Entries on where items appear

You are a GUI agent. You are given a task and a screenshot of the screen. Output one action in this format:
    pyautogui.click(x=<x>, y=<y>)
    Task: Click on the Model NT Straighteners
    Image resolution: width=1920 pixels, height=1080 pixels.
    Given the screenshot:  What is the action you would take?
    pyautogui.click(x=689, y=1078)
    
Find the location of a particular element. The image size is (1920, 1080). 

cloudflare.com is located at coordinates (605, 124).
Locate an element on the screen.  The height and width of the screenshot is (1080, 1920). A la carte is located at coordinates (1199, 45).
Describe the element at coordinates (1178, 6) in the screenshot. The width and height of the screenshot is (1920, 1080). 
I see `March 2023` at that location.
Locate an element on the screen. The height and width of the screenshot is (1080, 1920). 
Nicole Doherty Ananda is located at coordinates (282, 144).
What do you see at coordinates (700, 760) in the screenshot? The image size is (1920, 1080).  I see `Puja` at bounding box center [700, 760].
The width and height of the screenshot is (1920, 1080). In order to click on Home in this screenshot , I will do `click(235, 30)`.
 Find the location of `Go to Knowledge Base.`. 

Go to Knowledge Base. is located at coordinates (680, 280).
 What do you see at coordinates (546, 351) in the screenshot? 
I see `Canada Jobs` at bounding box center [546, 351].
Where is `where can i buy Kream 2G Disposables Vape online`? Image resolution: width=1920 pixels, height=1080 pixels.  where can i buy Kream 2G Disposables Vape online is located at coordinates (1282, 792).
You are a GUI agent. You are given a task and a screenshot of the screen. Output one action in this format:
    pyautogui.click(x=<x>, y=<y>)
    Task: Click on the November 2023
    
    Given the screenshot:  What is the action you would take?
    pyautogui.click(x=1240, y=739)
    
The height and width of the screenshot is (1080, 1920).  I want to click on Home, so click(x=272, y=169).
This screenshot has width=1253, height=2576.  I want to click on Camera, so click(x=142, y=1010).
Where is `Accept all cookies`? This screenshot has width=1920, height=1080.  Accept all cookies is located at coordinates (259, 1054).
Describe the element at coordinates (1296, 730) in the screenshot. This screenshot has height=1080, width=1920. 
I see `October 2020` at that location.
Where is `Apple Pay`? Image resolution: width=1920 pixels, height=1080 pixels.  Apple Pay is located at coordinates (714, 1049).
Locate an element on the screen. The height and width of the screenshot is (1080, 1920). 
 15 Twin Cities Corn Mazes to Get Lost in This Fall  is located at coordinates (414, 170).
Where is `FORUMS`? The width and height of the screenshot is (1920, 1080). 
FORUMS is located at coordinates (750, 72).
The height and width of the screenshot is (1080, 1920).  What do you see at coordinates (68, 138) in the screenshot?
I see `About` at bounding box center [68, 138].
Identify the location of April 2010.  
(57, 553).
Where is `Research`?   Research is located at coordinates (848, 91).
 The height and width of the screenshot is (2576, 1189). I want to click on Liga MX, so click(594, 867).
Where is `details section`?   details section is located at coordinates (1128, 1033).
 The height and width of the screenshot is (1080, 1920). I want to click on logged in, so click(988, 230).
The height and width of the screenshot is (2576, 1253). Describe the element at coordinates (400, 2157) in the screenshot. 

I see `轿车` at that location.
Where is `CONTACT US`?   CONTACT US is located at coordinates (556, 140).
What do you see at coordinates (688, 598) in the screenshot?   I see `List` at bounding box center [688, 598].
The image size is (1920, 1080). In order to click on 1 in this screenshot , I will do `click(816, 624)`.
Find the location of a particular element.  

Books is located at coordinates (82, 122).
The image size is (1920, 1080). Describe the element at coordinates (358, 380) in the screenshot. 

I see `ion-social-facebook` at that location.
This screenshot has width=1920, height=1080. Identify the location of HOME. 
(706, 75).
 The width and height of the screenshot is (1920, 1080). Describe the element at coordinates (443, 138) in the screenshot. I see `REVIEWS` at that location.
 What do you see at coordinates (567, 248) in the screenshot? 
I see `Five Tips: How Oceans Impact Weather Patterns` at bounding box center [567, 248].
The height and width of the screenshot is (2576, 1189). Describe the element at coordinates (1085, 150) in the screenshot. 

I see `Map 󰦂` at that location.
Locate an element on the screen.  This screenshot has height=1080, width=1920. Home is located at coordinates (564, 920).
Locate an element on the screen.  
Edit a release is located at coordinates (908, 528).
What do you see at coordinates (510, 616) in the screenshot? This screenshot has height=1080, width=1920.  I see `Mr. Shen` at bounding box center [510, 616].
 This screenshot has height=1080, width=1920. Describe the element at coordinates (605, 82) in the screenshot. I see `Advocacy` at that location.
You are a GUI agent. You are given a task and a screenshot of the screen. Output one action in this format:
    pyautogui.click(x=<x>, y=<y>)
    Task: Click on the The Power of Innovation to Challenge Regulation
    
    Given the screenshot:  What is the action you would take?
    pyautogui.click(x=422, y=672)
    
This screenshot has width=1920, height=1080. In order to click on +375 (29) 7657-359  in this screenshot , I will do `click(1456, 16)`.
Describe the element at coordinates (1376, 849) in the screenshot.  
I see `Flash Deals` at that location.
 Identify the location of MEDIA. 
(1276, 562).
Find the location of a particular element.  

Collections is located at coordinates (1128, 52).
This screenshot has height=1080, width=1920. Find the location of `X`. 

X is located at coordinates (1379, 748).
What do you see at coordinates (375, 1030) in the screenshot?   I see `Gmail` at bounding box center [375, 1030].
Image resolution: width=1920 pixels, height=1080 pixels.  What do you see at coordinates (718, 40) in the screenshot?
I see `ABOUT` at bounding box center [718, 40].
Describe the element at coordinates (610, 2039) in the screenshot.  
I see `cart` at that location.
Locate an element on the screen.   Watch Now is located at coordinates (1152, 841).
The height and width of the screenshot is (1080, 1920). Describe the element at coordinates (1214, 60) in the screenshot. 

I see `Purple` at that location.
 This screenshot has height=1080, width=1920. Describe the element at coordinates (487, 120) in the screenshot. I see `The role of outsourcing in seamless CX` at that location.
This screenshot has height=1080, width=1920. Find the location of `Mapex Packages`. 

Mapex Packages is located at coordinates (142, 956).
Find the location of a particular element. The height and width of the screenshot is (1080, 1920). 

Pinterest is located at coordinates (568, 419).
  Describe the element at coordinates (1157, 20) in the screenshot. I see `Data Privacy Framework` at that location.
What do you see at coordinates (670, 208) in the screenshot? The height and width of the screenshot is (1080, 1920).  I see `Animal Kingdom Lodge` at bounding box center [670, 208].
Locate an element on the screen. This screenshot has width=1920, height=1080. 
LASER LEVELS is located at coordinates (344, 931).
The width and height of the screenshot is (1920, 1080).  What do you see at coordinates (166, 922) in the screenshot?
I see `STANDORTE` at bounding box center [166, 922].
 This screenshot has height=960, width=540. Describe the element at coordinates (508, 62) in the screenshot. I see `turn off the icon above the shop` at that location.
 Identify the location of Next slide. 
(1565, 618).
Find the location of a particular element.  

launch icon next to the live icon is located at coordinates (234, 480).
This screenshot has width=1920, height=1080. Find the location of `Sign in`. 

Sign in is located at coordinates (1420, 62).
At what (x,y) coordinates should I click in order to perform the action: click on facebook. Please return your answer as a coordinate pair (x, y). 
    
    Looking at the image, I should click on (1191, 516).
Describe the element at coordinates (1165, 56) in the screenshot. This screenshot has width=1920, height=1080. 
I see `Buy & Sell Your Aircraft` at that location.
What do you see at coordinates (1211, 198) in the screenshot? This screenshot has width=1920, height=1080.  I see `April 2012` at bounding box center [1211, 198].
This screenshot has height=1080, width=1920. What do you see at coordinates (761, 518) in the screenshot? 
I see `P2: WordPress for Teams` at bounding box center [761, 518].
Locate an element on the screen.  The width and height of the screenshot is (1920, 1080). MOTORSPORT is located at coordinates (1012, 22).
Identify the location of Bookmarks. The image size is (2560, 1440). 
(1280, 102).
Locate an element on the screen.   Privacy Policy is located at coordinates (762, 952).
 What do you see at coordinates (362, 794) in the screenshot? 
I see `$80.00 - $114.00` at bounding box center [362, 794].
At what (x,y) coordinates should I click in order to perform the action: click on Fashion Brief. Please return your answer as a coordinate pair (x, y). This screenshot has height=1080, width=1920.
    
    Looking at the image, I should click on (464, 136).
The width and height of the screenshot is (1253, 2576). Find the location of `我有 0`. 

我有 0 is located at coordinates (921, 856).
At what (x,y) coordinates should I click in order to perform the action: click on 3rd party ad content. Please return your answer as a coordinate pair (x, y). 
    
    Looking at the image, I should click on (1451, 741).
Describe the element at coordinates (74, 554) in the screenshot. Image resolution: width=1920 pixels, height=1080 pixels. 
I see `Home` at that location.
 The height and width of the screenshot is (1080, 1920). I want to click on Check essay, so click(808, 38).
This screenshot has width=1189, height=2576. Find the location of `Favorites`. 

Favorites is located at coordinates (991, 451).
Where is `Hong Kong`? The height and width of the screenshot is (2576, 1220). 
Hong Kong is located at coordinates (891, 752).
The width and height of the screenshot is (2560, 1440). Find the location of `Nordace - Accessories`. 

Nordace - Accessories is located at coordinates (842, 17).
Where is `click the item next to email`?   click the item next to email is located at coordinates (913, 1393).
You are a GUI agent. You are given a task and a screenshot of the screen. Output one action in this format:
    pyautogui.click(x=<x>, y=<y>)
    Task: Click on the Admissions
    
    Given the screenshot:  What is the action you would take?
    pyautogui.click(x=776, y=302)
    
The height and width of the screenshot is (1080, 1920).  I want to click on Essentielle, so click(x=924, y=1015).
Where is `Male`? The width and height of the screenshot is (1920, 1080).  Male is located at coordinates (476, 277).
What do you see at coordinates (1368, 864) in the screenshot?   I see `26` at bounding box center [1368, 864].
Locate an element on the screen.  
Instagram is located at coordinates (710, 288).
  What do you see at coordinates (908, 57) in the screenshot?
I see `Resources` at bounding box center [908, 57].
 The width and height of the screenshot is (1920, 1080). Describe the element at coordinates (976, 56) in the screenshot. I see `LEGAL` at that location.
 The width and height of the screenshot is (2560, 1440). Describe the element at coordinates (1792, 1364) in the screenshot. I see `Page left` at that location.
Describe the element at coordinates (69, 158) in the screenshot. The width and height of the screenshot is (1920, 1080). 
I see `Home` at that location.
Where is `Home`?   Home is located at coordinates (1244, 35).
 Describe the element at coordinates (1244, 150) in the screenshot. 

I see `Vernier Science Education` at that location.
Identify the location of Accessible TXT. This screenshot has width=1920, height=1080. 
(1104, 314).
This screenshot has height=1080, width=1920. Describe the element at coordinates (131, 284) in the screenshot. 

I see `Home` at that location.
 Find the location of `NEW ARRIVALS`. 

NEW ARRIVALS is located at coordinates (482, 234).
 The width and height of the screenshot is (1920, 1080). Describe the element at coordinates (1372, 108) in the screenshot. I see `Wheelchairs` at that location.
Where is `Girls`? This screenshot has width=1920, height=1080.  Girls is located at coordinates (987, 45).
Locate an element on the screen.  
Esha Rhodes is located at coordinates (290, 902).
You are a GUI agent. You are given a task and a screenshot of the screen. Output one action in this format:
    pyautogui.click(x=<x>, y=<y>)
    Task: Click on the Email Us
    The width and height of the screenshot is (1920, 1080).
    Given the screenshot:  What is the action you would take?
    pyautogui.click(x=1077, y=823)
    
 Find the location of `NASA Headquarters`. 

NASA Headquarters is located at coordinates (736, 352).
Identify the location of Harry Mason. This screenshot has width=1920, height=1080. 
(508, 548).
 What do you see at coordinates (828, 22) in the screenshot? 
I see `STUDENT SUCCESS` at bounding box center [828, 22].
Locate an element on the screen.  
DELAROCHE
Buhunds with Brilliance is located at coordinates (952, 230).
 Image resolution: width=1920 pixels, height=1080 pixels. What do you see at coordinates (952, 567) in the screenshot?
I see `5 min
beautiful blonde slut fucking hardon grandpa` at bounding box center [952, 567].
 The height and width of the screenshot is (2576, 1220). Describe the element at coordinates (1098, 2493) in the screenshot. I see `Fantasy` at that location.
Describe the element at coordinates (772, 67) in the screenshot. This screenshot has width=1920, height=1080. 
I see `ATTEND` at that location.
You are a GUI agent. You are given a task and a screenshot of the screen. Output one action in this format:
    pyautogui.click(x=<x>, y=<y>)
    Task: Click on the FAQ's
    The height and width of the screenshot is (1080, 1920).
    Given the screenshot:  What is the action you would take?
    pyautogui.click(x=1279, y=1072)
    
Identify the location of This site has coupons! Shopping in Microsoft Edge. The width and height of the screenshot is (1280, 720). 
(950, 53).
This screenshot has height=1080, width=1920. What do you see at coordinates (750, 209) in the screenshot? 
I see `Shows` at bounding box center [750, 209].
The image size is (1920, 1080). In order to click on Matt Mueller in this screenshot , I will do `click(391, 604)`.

Work to do
Reproduce the material word for word, starting at the line that contains "What do you see at coordinates (700, 760)" and ending at the line that contains "15 Twin Cities".

Exercise response
What do you see at coordinates (700, 760) in the screenshot? The image size is (1920, 1080).  I see `Puja` at bounding box center [700, 760].
The width and height of the screenshot is (1920, 1080). In order to click on Home in this screenshot , I will do `click(235, 30)`.
 Find the location of `Go to Knowledge Base.`. 

Go to Knowledge Base. is located at coordinates (680, 280).
 What do you see at coordinates (546, 351) in the screenshot? 
I see `Canada Jobs` at bounding box center [546, 351].
Where is `where can i buy Kream 2G Disposables Vape online`? Image resolution: width=1920 pixels, height=1080 pixels.  where can i buy Kream 2G Disposables Vape online is located at coordinates (1282, 792).
You are a GUI agent. You are given a task and a screenshot of the screen. Output one action in this format:
    pyautogui.click(x=<x>, y=<y>)
    Task: Click on the November 2023
    
    Given the screenshot:  What is the action you would take?
    pyautogui.click(x=1240, y=739)
    
The height and width of the screenshot is (1080, 1920).  I want to click on Home, so click(x=272, y=169).
This screenshot has width=1253, height=2576.  I want to click on Camera, so click(x=142, y=1010).
Where is `Accept all cookies`? This screenshot has width=1920, height=1080.  Accept all cookies is located at coordinates (259, 1054).
Describe the element at coordinates (1296, 730) in the screenshot. This screenshot has height=1080, width=1920. 
I see `October 2020` at that location.
Where is `Apple Pay`? Image resolution: width=1920 pixels, height=1080 pixels.  Apple Pay is located at coordinates (714, 1049).
Locate an element on the screen. The height and width of the screenshot is (1080, 1920). 
 15 Twin Cities Corn Mazes to Get Lost in This Fall  is located at coordinates (414, 170).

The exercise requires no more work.